▶ **Material**

/---

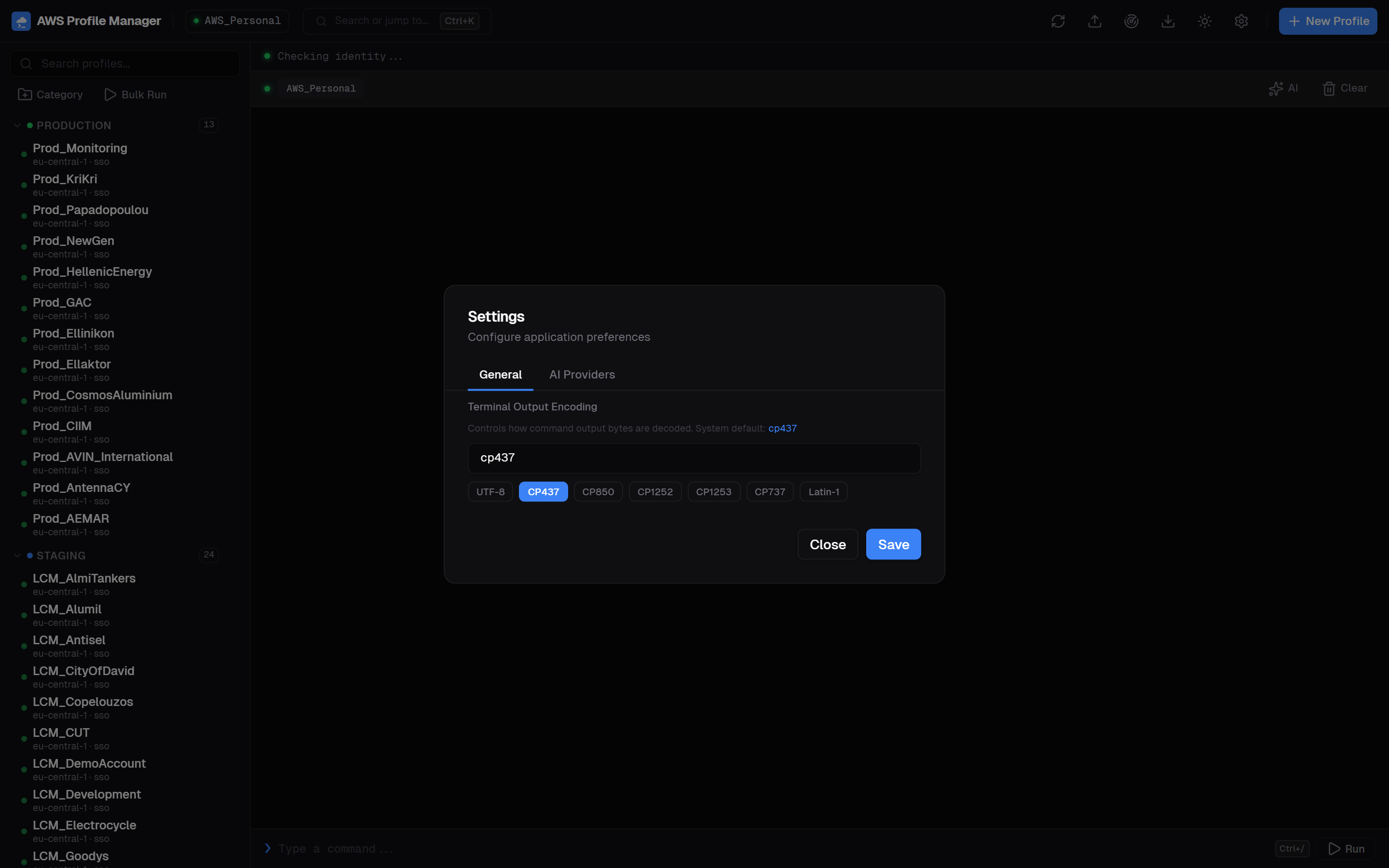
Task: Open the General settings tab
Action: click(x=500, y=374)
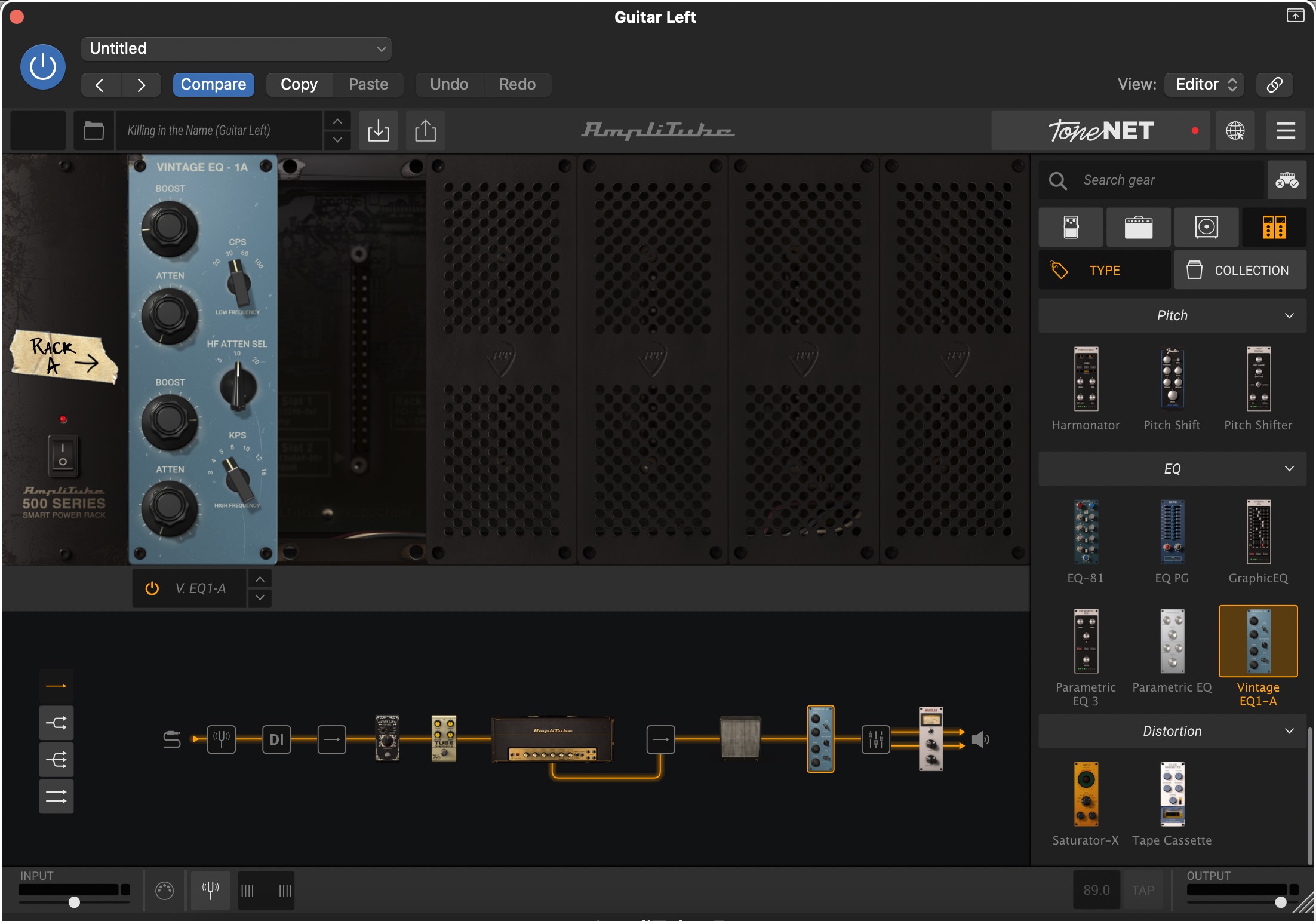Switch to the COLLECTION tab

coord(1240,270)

\---
/---

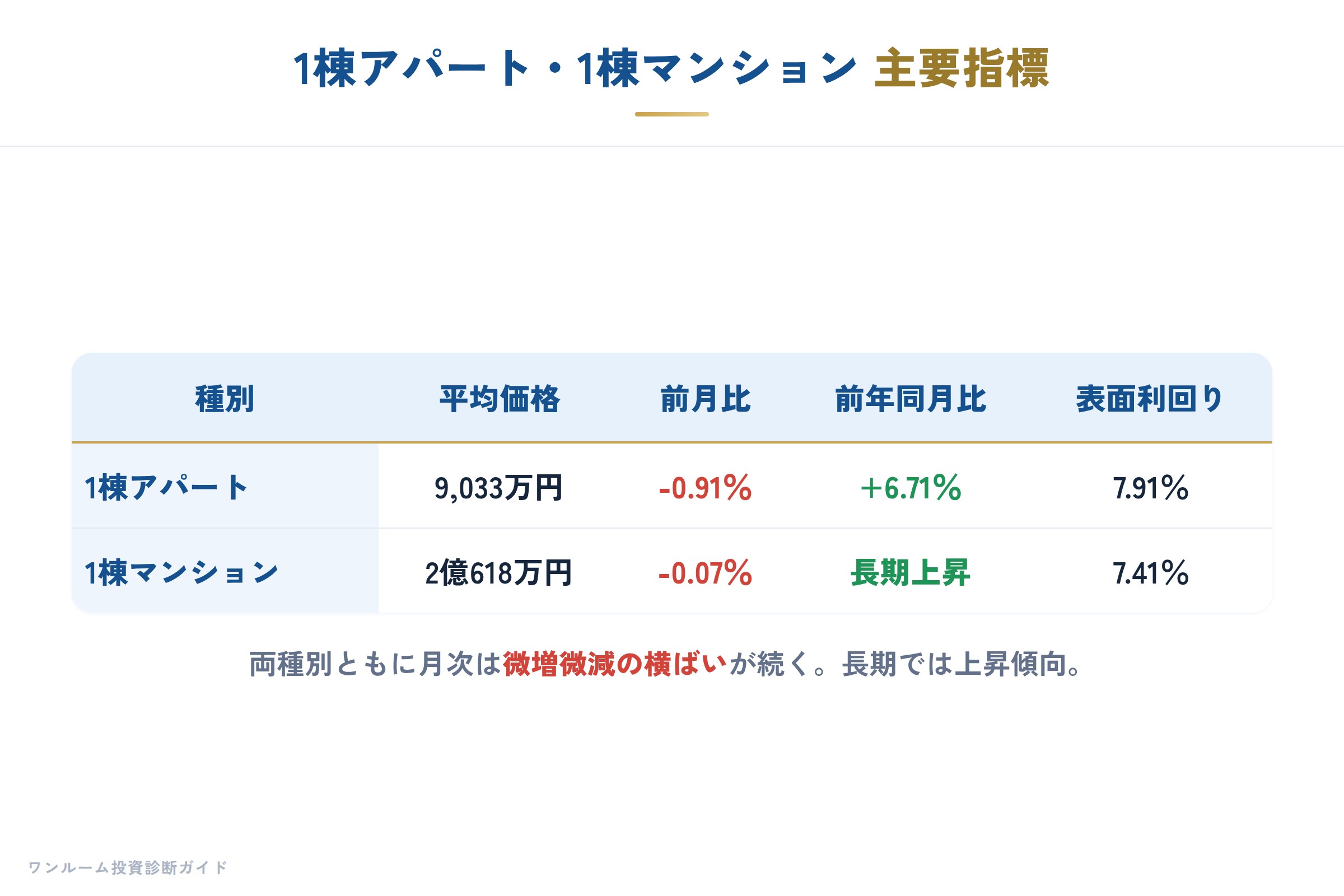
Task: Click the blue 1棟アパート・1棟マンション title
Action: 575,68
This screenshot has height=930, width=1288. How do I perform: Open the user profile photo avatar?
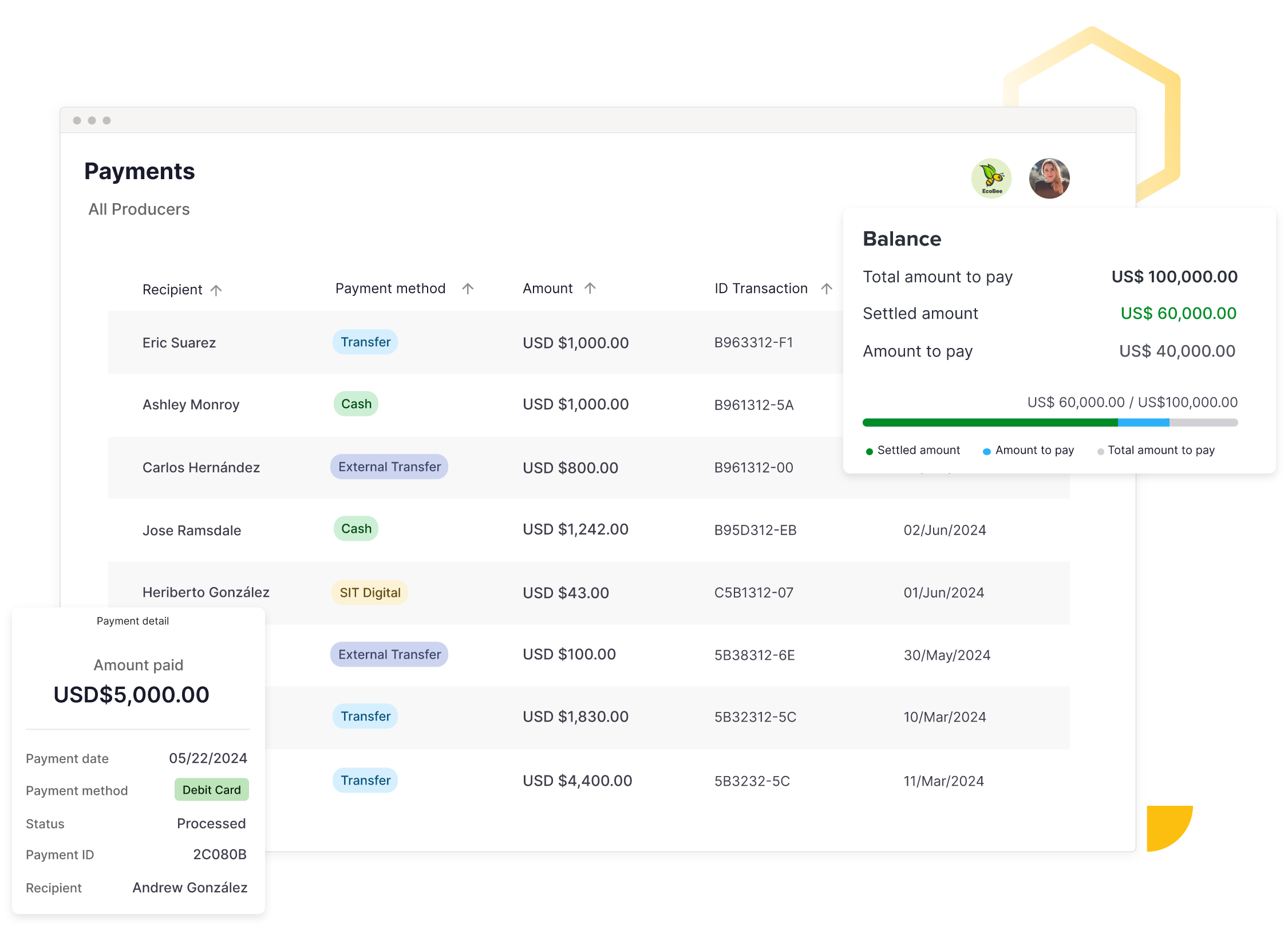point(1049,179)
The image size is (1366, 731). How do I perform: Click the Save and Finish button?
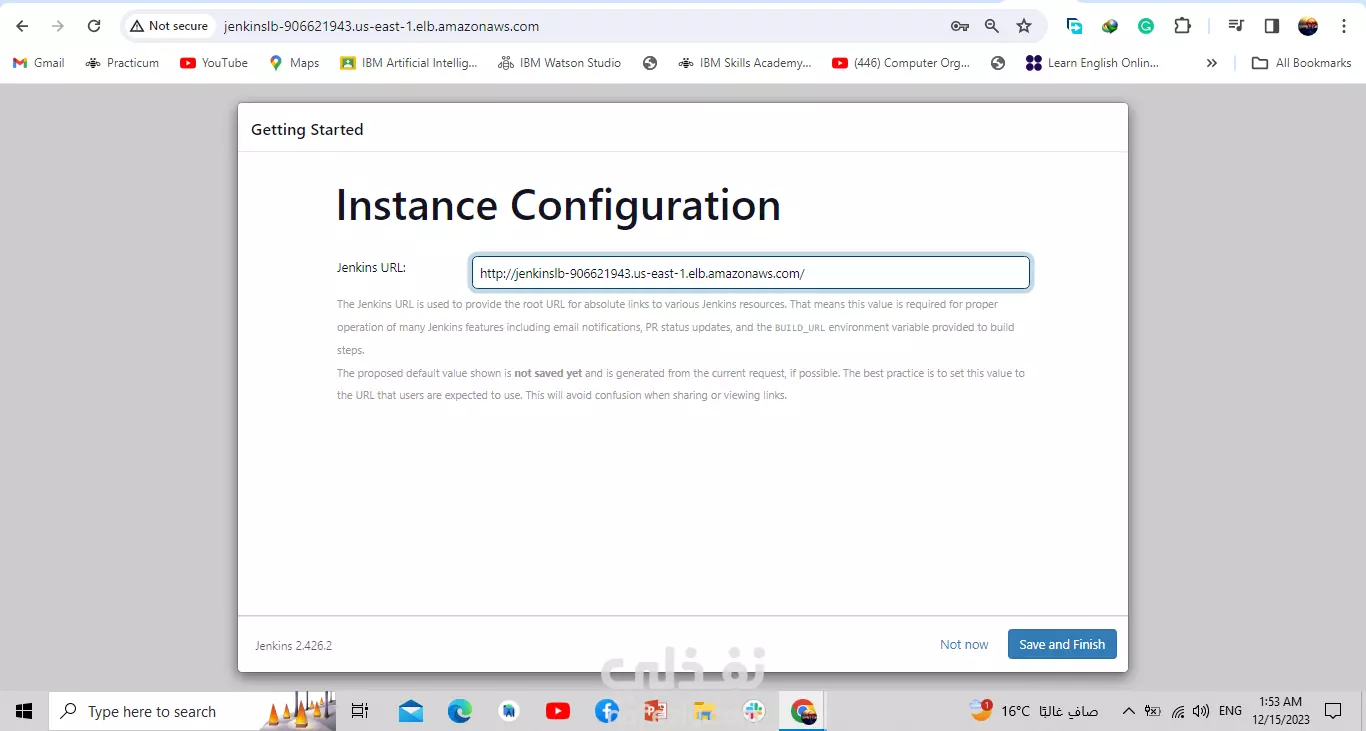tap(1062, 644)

\---
/---

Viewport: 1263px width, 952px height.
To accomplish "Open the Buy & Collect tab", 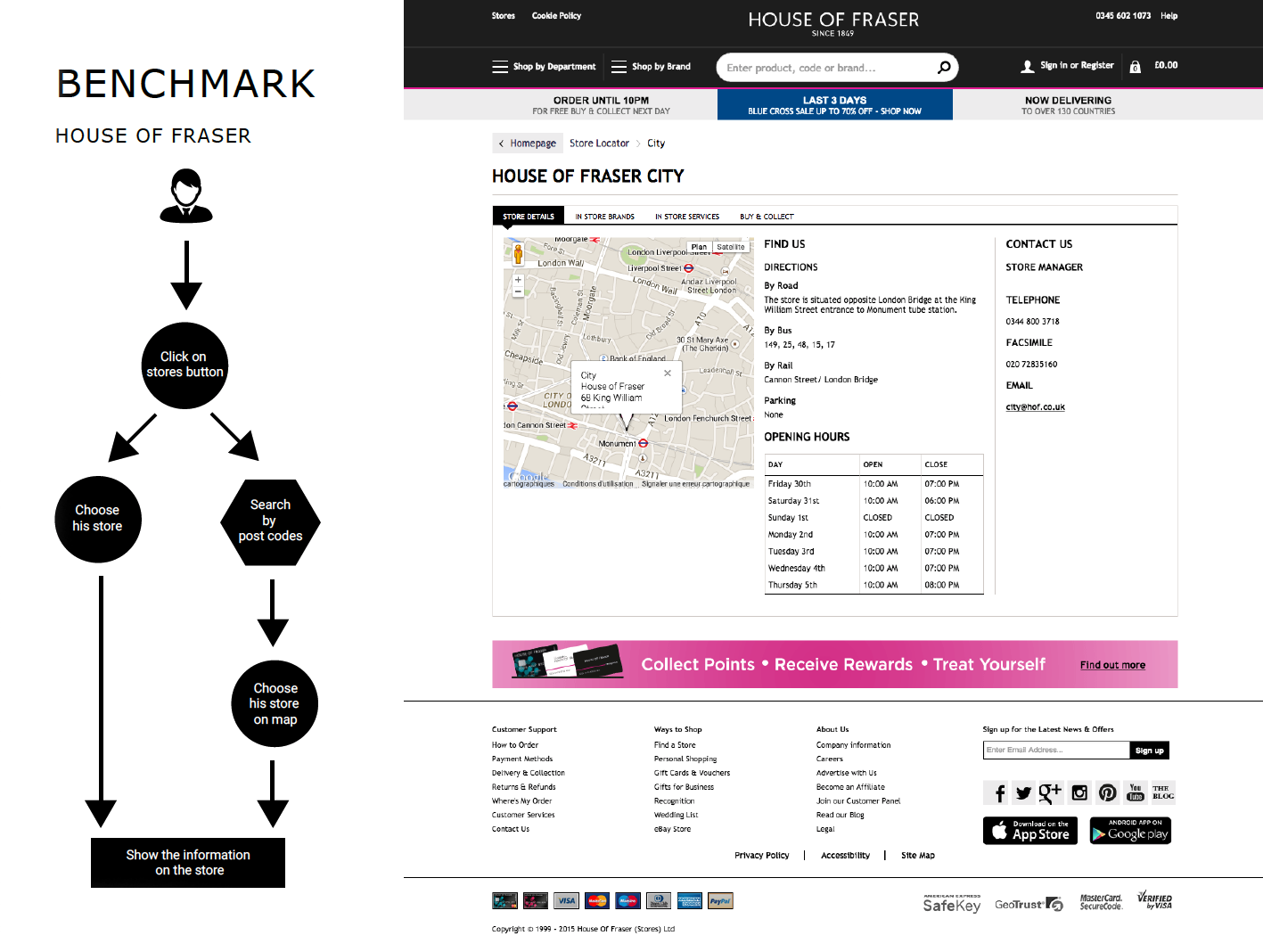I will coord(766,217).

\---

▶ **Job**
Copy out the lines between the one holding "This screenshot has" and the one holding "tap(1062, 644)", inclusive, leaving out the pictures.

▶ **Output below**
This screenshot has height=930, width=1288. How do I perform: Open the user profile photo avatar?
point(1049,179)
The image size is (1366, 731). How do I perform: Click the Save and Finish button?
tap(1062, 644)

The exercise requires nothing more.